Salts, such as sodium chloride, sodium bicarbonate, sodium sulphate and potassium iodide, acids, such as sulphuric, and alkalies, such as sodium hydrate, cause a definite decrease in the catalytic activity of the blood. This decrease varies directly with the concentration of the salt. The organism compensates rapidly and brings about a return to the normal activity. This compensation becomes less and less complete as larger quantities or repeated infusions are made. For example, twenty cubic centimeters of a five per cent. bicarbonate of soda solution causes a marked fall in the catalytic action of the blood. This is rapidly recovered from in from one to five minutes, and then a much more marked fall in the activity, requiring a longer time for compensation, occurs after the injection of six cubic centimeters of the same solution.

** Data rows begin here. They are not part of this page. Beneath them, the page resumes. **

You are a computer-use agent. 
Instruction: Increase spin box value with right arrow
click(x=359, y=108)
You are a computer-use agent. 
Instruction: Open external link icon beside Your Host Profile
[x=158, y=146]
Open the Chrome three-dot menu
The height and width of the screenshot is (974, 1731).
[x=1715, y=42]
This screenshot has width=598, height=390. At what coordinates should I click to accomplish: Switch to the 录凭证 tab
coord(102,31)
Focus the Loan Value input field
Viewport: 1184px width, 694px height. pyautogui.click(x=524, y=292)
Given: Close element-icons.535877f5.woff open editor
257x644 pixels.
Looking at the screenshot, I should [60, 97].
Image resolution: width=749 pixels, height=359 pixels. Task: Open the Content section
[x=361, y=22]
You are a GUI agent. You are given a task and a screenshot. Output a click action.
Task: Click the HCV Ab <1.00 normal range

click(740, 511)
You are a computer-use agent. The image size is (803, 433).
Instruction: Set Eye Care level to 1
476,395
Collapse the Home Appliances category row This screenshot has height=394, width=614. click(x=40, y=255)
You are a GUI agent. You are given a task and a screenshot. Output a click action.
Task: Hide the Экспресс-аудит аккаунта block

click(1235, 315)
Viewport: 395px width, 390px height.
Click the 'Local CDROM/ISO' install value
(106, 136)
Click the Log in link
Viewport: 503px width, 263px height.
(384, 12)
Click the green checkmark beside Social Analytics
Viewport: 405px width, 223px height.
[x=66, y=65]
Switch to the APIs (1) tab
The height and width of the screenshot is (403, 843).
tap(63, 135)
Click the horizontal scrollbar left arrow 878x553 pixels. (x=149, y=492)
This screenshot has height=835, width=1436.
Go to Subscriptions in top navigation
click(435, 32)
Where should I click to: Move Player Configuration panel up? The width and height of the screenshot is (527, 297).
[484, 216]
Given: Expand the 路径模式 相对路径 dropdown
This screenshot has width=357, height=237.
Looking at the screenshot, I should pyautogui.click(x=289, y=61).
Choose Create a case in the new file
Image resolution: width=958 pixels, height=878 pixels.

It is of interest to note that sodium sulphate and potassium iodide, which have been shown to accelerate the catalytic activity of liver extract in the test-tube, have an inhibiting effect on the action of the blood when injected intravenously. This is only another instance of the dangers to be encountered from the immediate application of test-tube experiments to the living organism.
The inhalation of carbon dioxide gas, even until convulsions are manifested, is without effect on the catalytic activity of the blood. On the other hand, there is a definite decline in this activity following the administration of illuminating gas. In this respect our results are directly at variance with those of Jolles.